Welfare che arretra in silenzio dietro l’alibi della sicurezza

La sicurezza come alibi: il controllo cresce mentre il welfare arretra
La strategia del governo non è un susseguirsi di errori o improvvisazioni: è un metodo. Ogni retromarcia, ogni caos istituzionale, ogni forzatura normativa serve a testare la tenuta democratica e a normalizzare pratiche di controllo sempre più invasive. Le norme sul riconoscimento facciale senza autorizzazione giudiziaria, la raccolta preventiva di dati biometrici e la sorveglianza “a strascico” non sono incidenti: sono tentativi consapevoli di espandere il perimetro della sicurezza a scapito delle garanzie costituzionali. Anche quando l’Europa interviene, la frenata è solo tattica: la prossima soglia sarà più alta.
Il caos politico generato da vicende giudiziarie che lambiscono ambienti criminali, con chat, cd e immunità brandite come scudi, non è un effetto collaterale: è un modo per alimentare sfiducia, disordine e domanda di ordine.

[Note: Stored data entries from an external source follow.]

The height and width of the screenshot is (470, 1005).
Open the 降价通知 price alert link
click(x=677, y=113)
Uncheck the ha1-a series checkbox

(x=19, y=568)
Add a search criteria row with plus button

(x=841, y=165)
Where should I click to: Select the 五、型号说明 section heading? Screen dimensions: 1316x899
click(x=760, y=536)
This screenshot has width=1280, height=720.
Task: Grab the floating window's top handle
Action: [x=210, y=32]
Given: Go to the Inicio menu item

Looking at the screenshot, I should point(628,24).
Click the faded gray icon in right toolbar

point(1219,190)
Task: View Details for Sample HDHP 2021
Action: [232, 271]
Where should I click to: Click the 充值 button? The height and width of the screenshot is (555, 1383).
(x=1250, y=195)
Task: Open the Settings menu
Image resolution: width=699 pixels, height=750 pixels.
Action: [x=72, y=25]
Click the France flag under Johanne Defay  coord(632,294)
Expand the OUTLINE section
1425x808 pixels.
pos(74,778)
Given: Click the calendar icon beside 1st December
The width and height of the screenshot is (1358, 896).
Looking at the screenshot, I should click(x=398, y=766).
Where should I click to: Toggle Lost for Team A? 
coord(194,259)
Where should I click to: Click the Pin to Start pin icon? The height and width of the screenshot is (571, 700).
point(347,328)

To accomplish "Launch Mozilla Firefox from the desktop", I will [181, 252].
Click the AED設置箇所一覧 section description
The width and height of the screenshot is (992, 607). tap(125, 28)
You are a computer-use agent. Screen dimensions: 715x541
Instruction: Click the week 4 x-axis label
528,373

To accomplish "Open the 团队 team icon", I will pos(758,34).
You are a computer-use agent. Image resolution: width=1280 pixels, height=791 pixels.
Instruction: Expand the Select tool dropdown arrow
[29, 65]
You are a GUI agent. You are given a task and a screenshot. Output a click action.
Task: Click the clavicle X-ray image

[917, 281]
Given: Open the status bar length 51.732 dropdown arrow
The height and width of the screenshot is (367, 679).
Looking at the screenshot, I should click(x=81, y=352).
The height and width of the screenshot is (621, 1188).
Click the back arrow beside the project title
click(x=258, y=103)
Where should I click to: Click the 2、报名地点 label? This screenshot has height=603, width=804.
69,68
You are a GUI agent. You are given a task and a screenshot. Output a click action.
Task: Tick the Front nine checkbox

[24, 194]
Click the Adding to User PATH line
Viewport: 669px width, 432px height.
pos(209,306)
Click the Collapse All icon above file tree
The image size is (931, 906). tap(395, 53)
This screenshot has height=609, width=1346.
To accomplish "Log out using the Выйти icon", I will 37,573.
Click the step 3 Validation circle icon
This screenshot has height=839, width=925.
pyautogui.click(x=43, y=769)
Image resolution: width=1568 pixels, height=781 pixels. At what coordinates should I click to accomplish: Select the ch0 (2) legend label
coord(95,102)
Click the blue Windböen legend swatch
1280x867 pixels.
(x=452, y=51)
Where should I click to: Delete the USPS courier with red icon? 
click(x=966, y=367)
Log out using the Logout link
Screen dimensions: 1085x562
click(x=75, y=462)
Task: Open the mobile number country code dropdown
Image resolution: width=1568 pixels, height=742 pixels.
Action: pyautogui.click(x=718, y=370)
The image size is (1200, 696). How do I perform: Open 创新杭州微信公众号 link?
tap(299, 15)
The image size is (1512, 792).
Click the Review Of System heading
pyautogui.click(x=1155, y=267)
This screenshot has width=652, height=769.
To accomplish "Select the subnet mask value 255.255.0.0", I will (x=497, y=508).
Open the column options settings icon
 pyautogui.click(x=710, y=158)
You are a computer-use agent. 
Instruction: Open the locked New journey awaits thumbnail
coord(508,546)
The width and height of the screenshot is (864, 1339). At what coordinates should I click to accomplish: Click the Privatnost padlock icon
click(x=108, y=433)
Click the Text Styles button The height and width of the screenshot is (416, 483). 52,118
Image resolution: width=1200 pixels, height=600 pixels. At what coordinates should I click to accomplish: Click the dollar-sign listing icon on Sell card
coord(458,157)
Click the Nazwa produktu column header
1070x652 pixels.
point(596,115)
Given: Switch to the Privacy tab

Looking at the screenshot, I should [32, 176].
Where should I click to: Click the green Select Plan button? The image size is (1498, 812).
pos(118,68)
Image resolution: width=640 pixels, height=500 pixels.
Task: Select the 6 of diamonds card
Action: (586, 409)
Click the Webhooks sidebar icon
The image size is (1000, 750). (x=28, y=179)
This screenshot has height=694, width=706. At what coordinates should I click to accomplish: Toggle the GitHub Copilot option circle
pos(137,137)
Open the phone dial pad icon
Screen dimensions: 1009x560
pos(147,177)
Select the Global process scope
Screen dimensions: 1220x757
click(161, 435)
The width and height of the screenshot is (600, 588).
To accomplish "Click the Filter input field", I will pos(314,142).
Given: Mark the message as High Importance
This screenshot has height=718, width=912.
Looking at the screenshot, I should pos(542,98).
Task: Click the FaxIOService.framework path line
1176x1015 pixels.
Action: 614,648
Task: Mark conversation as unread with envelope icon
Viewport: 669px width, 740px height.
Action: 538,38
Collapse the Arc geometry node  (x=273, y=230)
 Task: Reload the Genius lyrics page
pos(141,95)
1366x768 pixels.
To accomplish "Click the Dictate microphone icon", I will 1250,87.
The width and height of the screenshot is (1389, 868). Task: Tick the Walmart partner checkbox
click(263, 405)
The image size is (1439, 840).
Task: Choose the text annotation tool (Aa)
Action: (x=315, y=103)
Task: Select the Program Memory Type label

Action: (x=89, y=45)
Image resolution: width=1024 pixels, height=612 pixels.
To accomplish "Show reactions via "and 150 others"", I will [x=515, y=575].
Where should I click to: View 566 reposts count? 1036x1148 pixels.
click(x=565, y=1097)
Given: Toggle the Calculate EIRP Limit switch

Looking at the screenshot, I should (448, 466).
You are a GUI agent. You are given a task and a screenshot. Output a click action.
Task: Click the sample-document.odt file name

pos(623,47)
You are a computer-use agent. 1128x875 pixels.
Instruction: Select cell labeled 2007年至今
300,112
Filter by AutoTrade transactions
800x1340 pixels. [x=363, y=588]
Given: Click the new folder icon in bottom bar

Ogni episodio di cronaca diventa emergenza, ogni tensione diventa pretesto per nuove strette repressive. La spirale è chiara: più paura, più controllo, meno diritti.
Intanto il welfare arretra. Risorse vengono drenate verso il programma SAFE, un prestito europeo solo parzialmente sovvenzionato e destinato a scopi militari, che sottrae fondi ai servizi sociali, alla prevenzione del disagio, alla cura delle fragilità. La sicurezza diventa così un alibi per giustificare la militarizzazione mentre le condizioni materiali peggiorano.
Questa deriva non è inevitabile: è un disegno politico che va riconosciuto e contrastato. Serve un percorso che rimetta al centro il disagio sociale e il welfare, e serve un fronte democratico, costituzionale e antifascista capace di opporsi con lucidità e unità.